> _Aufgaben_
**A.** Gib aus dem Artikel über den 1. FC Köln einen Abschnitt wortgetreu zurück: Setze bei den Worten „Den größten Fauxpax“ ein und hör nach den Worten „der Ditib-Moschee abgebildet.“ auf.
**B.** Führe den Artikel über die Affäre beim 1. FC Köln nach seinem letzten Satz weiter.

War das ein klassischer Fall von Cancel Culture? Wenn man sich die Affäre genauer anguckt, ist es nicht ganz so einfach. Denn in erster Linie scheint die Vereinsführung versagt zu haben. Das zeigt sich in der Entlassung des vorherigen Kommunikationsleiters Tobias Kaufmann, der einen guten Job machte, aber gehen musste, weil ihn der neue Vorstand als Altlast ansah. Auch kann man sich fragen, ob Esser, der keine Erfahrung in der Bundesliga hatte, imstande gewesen wäre, einen von Machtkämpfen geprägten Krisenverein wie den 1. FC Köln gut zu repräsentieren.

Ein Verein fürs Diverse

Den größten Fauxpax erlaubten sich jedoch die Headhunter, die sich auf die Suche nach Ersatz für die vakante Stelle machten – und Esser selbst. Denn der 1. FC Köln ist bekannt dafür, dass er sich gerne für Diversität und gegen Rassismus ausspricht. So feierte er vor kurzem einen Diversity-Spieltag, nimmt mit einem eigenen Wagen am CSD teil, unterstützt Flüchtlingsinitiativen, und auf den Auswärtstrikots der Spieler ist neben der Silhouette des Kölner Doms auch die der Ditib-Moschee abgebildet.

Es erstaunt also, dass weder die Headhunter noch Esser selbst auf die Idee kamen, die Social-Media-Präsenz des Kandidaten, der zuvor für die in linken Kreisen unbeliebte Bild-Zeitung arbeitete, zu checken. Da gab es etwa einen Tweet, in dem Esser FC-Fans als „Schwachmaten“ bezeichnete, weil sie dem Red-Bull-Bus der Leipziger Kontrahenten den Weg ins Stadion versperrten. Der Grund für den Protest: Zu viel Kommerz im Fußball. In einem anderen Post lobte der damalige Journalist die Rede eines AfD-Abgeordneten im Bundestag. Und dann gab es noch einen Bild-Kommentar von Esser, in dem er sich über die versäumte Abschiebung eines Flüchtlings beschwerte.

> _Bereitgestellte Daten_

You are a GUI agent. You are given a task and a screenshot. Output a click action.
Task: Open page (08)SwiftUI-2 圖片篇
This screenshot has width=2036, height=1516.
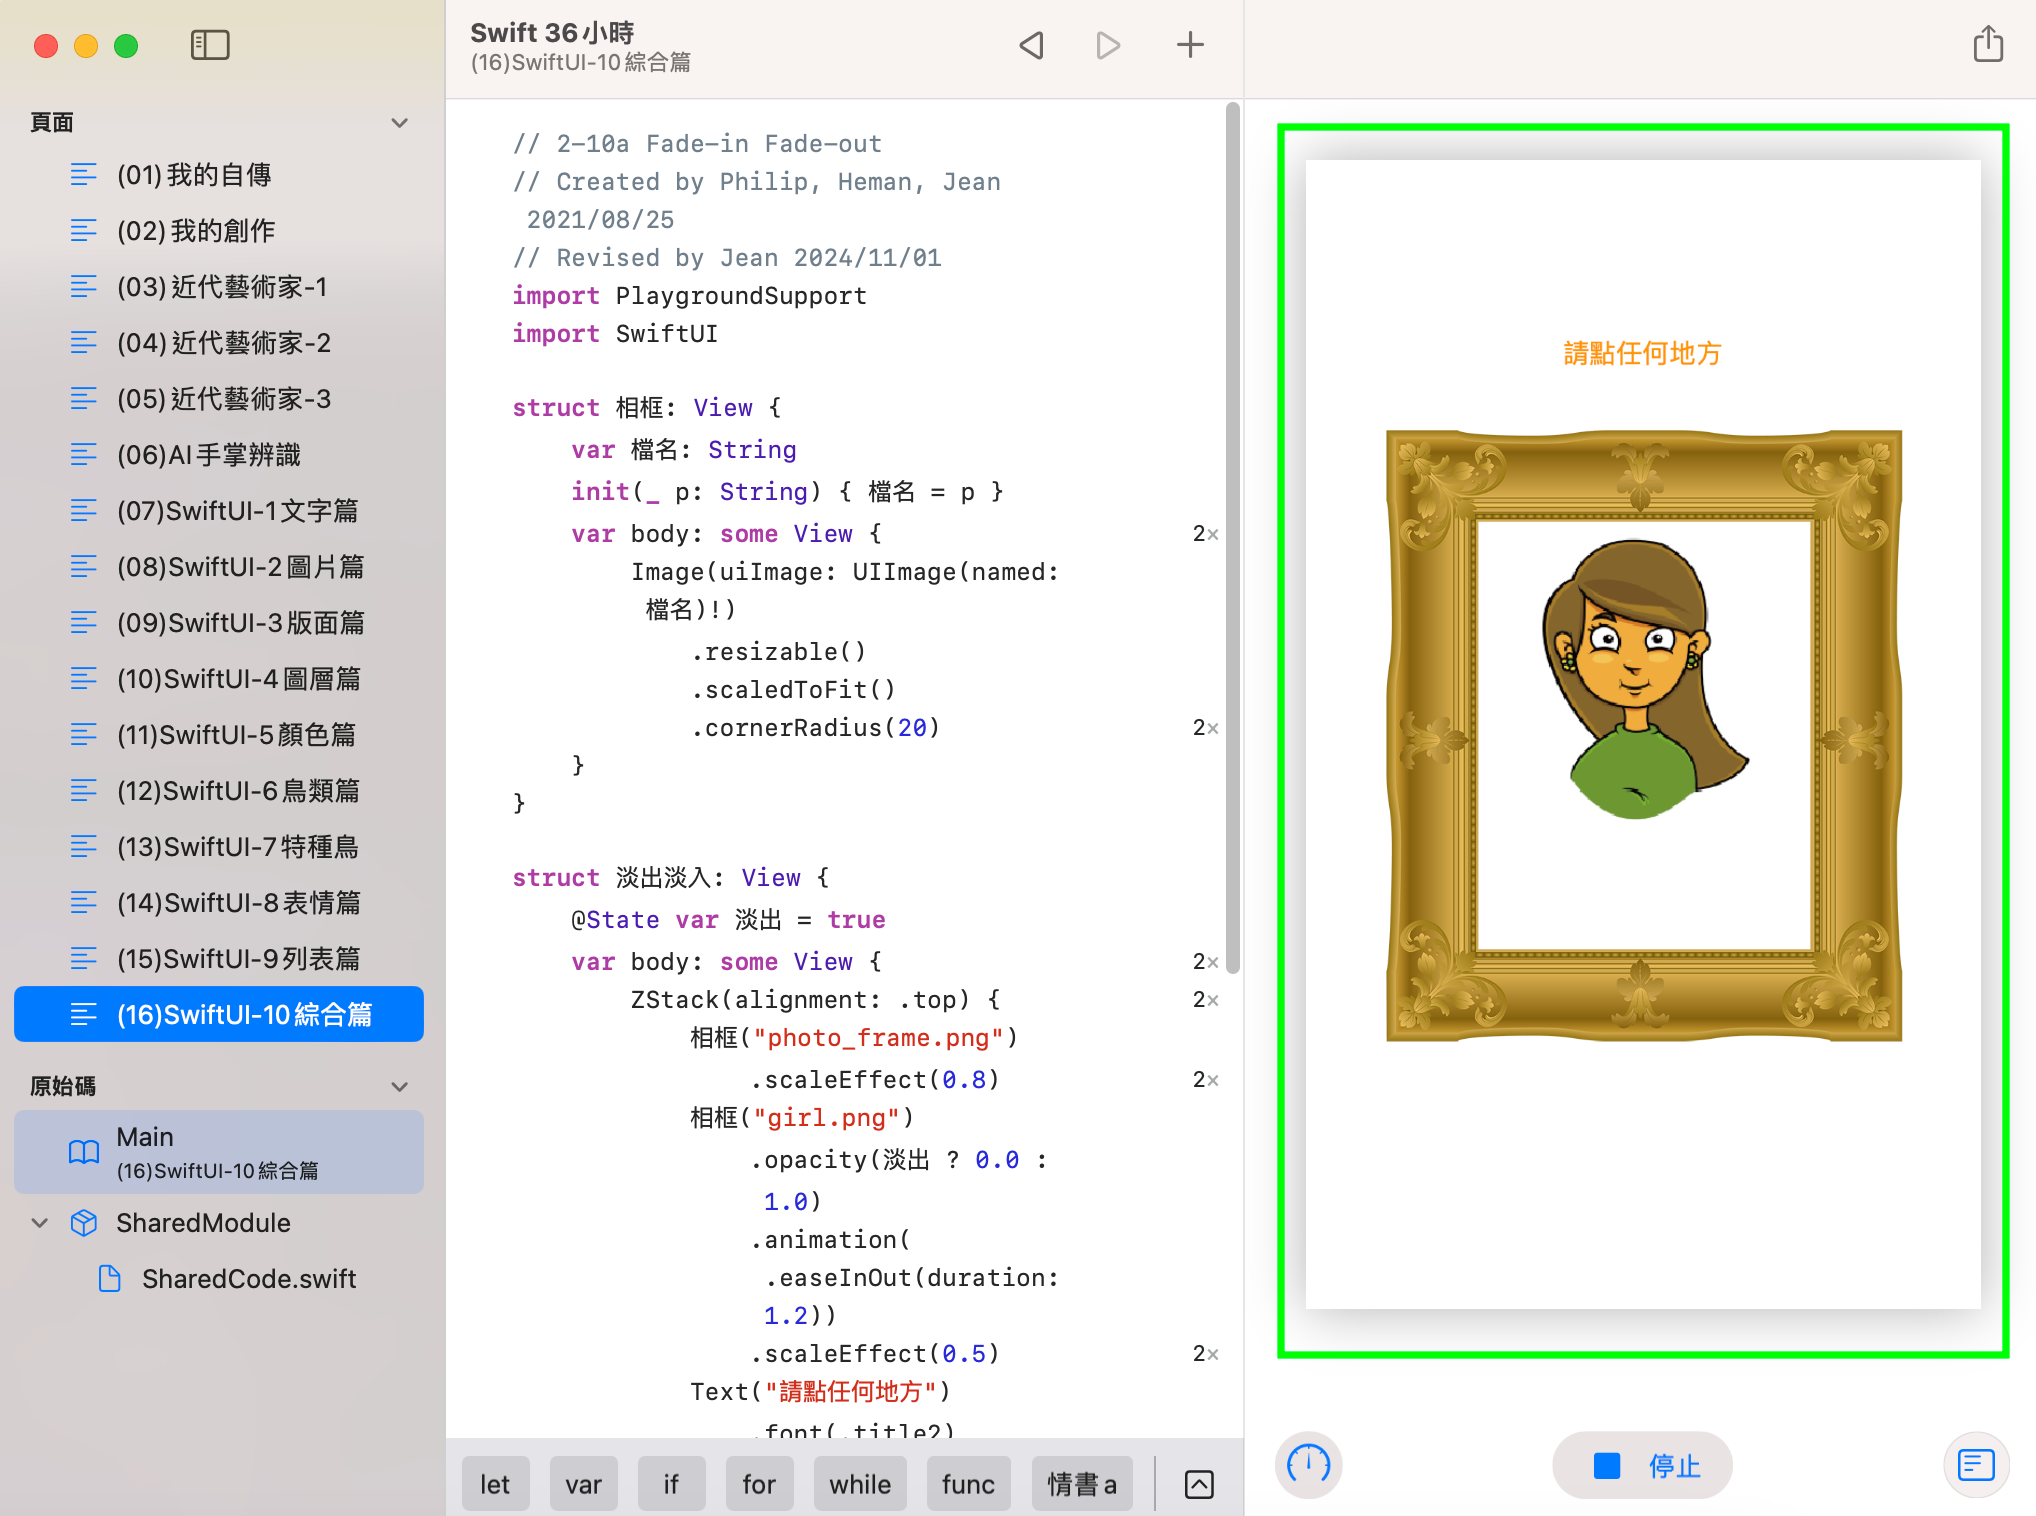coord(240,567)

> _Ergebnisse_
**A.**
Den größten Fauxpax erlaubten sich jedoch die Headhunter, die sich auf die Suche nach Ersatz für die vakante Stelle machten – und Esser selbst. Denn der 1. FC Köln ist bekannt dafür, dass er sich gerne für Diversität und gegen Rassismus ausspricht. So feierte er vor kurzem einen Diversity-Spieltag, nimmt mit einem eigenen Wagen am CSD teil, unterstützt Flüchtlingsinitiativen, und auf den Auswärtstrikots der Spieler ist neben der Silhouette des Kölner Doms auch die der Ditib-Moschee abgebildet.

**B.**
Keine andere Wahl

Das alles wurde von den Fans zusammengetragen und per Screenshot auf Twitter geteilt. Eine Online-Petition wurde gestartet, die auch von Promis und Journalisten unterzeichnet wurde. Ab da war es eigentlich schon zu spät: Ein Shitstorm folgte, und Esser wurde der Stempel des Menschenfeinds aufgedrückt.

Der Vorstand hatte also keine andere Wahl, als sich von Esser zu trennen. Denn eins ist sicher: Die Netz-Aktivisten hätten mit der Diffamierung nicht einfach aufgehört, was nicht nur das Image des „Effzeh“, sondern auch das der Stadt Köln beschädigt hätte. In erster Linie hat es also der Verein vermasselt. Und dennoch ist die Art und Weise, wie sich die Mistgabelfraktion im Netz auf vermeintliche „Nazis“ stürzt, Inhalte verdreht und sich erst zufrieden gibt, wenn Karrieren zerstört wurden, unerträglich.

Verständnis für die AfD?

Nehmen wir etwa den Tweet, den Esser im Oktober 2017 über die Bundestagsrede von AfD-Politiker Bernd Baumann postete. „Diese Schelle von AfD-Mann Baumann hat sich der Bundestag redlich verdient“, stand dort. Es handelte sich um die erste Rede der AfD im Bundestag, in der sich Baumann darüber beschwerte, dass das Parlament die Alterspräsidenten-Regelung kurz vor der Bundestagswahl abänderte. Nicht mehr der älteste Abgeordnete, sondern der Politiker mit der längsten Dienstzeit solle demnach die erste Sitzung des neuen Bundestages eröffnen. Damit wollte man verhindern, dass der AfD-Politiker Wilhelm von Gottberg, der wegen Äußerungen zum Holocaust in der Kritik stand, die erste Rede hält.

Dass man durch solche Tricks versucht, die AfD im parlamentarischen Betrieb auszugrenzen, wurde damals nicht nur von Baumann, sondern auch von mehreren, teilweise linken Politikern und Journalisten moniert. Tenor: So bestärke man nur den Populismus der Partei, die sich gerne als Opfer der antidemokratischen „Altparteien“ inszeniert.

Kritik am Extremen

Um einiges verwerflicher war der Nazi-Vergleich, den Baumann bei seiner Rede vorbrachte. So erzählte er, dass im Jahr 1933 bereits Hermann Göring die Regel gebrochen habe, um die Marxistin Clara Zetkin aus dem Parlament auszuschließen, was sich als falsch herausstellte. 

Ob Esser diesen Geschichtsrevisionismus auf dem Schirm hatte, als er den Post absetzte, bleibt fraglich. Ihn deswegen als AfD-Fan dastehen zu lassen, geht dennoch zu weit, zumal der damalige Journalist in vorherigen Artikeln die extremistischen Tendenzen in der Partei scharf verurteilte.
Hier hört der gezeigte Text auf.